映画『顔のないヒトラーたち』 あらすじネタバレ(ストーリー解説)

映画『顔のないヒトラーたち』のあらすじを紹介します。※ネタバレ含む

映画『顔のないヒトラーたち』 あらすじ【起・承】

時は’50年代後半の西ドイツ。
ニュルンベルグ裁判で、戦犯は戦勝国により裁かれ、経済復興の波に乗った国は、多くの人々が戦争の記憶や犯した罪を忘れようとしていた。

駆け出しの検事・ヨハン(アレクサンダー・ゲーリング)の元に、ジャーナリストのグニルカ(アンドレ・シマンスキ)が、
アウシュビッツ強制収容所で親衛隊だった男が、規則に反してある学校の教師をしている情報持ってきた。

ナチスの親衛隊(SS)で、虐殺行為に携わった者は公職につけないばかりか、刑に服する必要がある。
だが、ヨハンは、この一件を暴こうとすると上司から、
『お前がこの一件に携わるのは父親を犯罪人として告訴するようなものだ』と釘を刺される。

どうしても納得いかない彼は、検事総長のバウワー(ゲルト・フォス)に話を通すとバウワーは、戦争を知らない世代こそ、
この一件は捜査する目を持っていると、後押しし、ヨハンは、強制収容所を生き延びだユダヤ人シモン(ヨハネス・クリシュ)と共に、
膨大な資料の中から、普通に生活を送っているであろう元親衛隊員を探し出し検挙していく。

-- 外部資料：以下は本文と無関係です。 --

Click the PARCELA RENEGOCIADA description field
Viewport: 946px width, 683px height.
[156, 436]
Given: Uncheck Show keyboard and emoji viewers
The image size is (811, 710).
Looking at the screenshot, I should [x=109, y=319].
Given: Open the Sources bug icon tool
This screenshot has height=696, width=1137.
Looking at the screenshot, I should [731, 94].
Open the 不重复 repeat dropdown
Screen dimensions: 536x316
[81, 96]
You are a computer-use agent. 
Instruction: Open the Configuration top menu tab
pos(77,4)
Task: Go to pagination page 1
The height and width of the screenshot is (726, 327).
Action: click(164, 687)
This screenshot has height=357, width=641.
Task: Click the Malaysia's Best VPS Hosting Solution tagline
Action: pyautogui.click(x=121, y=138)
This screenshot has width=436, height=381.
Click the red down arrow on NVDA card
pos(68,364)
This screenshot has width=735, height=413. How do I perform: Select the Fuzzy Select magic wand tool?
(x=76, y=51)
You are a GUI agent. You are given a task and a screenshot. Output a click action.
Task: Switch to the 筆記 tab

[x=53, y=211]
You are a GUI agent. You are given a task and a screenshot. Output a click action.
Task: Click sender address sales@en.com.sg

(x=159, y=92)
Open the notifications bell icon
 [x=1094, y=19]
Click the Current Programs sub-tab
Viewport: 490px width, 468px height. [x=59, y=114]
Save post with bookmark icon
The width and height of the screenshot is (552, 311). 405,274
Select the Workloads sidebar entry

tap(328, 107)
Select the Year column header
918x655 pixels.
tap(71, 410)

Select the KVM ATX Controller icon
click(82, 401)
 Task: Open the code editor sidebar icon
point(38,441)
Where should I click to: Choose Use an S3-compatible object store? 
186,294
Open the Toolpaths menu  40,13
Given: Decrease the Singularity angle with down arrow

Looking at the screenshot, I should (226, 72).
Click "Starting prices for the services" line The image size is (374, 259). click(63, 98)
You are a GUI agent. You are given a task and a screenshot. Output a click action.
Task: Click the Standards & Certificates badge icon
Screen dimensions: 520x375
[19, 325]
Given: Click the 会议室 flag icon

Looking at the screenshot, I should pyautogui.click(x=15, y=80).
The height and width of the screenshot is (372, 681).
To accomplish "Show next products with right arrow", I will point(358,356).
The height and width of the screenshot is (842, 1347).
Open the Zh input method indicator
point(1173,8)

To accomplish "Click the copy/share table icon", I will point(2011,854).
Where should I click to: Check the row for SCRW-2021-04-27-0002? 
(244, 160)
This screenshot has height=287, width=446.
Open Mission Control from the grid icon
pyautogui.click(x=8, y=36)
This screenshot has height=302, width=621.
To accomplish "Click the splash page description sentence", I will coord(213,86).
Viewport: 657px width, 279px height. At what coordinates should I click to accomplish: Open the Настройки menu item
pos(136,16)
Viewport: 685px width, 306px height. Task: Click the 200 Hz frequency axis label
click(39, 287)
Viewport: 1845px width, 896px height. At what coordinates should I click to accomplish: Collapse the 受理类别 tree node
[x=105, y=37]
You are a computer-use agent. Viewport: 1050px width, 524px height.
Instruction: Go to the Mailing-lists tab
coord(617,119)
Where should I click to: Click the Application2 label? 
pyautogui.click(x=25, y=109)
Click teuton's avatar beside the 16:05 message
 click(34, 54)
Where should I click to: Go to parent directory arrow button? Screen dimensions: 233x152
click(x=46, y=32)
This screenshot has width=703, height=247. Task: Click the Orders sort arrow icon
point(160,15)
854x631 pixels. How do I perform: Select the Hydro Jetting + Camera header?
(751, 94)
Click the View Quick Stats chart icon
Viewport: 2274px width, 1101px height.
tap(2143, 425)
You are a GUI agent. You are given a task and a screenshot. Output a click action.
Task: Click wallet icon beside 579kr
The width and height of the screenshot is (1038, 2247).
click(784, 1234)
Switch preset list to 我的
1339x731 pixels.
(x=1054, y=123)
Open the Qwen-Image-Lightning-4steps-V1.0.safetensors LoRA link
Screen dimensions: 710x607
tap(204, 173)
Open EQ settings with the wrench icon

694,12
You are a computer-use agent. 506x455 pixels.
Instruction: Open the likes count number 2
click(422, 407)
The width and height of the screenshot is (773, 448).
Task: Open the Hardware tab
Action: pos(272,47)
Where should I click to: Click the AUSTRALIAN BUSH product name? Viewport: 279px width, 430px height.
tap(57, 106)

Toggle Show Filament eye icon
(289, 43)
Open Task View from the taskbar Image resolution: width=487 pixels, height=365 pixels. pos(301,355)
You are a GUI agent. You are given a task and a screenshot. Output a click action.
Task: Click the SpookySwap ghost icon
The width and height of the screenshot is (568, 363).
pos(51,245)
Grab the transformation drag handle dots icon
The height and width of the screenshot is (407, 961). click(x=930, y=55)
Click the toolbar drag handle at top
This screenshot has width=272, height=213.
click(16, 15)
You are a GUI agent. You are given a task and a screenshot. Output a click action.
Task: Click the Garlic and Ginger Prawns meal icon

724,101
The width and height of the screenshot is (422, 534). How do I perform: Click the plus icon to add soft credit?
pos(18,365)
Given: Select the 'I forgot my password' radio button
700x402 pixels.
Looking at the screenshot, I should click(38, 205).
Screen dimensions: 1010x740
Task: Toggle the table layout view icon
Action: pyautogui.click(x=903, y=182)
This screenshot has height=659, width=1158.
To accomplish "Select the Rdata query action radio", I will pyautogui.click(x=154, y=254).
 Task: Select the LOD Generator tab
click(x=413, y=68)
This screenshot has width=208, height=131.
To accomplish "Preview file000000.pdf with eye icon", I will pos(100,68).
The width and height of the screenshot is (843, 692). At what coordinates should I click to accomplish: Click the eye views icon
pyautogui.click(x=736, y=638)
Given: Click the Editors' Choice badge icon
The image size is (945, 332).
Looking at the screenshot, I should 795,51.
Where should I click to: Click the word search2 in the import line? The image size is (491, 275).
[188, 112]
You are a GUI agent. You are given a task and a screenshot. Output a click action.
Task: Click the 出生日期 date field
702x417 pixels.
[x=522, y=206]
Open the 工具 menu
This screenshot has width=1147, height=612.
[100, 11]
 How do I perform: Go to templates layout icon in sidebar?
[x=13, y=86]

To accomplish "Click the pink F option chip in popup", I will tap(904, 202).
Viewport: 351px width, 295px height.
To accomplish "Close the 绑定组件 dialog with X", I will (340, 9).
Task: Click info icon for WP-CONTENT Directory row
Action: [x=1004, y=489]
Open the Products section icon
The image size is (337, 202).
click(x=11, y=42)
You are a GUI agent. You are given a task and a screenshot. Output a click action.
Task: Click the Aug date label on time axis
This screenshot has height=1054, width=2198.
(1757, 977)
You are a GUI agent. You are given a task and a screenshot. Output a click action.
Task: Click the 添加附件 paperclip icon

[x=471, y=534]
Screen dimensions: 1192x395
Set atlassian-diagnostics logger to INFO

検挙されたものは、言い訳がましくあるものは、命令されたからだと言い、あるものは時代だからだと言い張るが、
彼らの日記には、あたかも自分の意志で戦争という狂気に鼓舞され自らを正当化する為に、人殺しを行ったと書かれている以上、刑は免れなかった。

そんな中、ヨハンが逮捕・検挙に執念を燃やしたのが『死の天使』と言われた強制収容所の医師メンゲレだった。
人体実験を行っていたとされるメンゲレは、シモンの双子の姉妹も手にかけたとされていた。

しかしメンゲレはその姿を見せない。
荒れていくヨハンに、先輩検事のハラー(ヨハン・フォン・ビューロー)は、メンゲレだけが、容疑者ではないと諭すのだが…。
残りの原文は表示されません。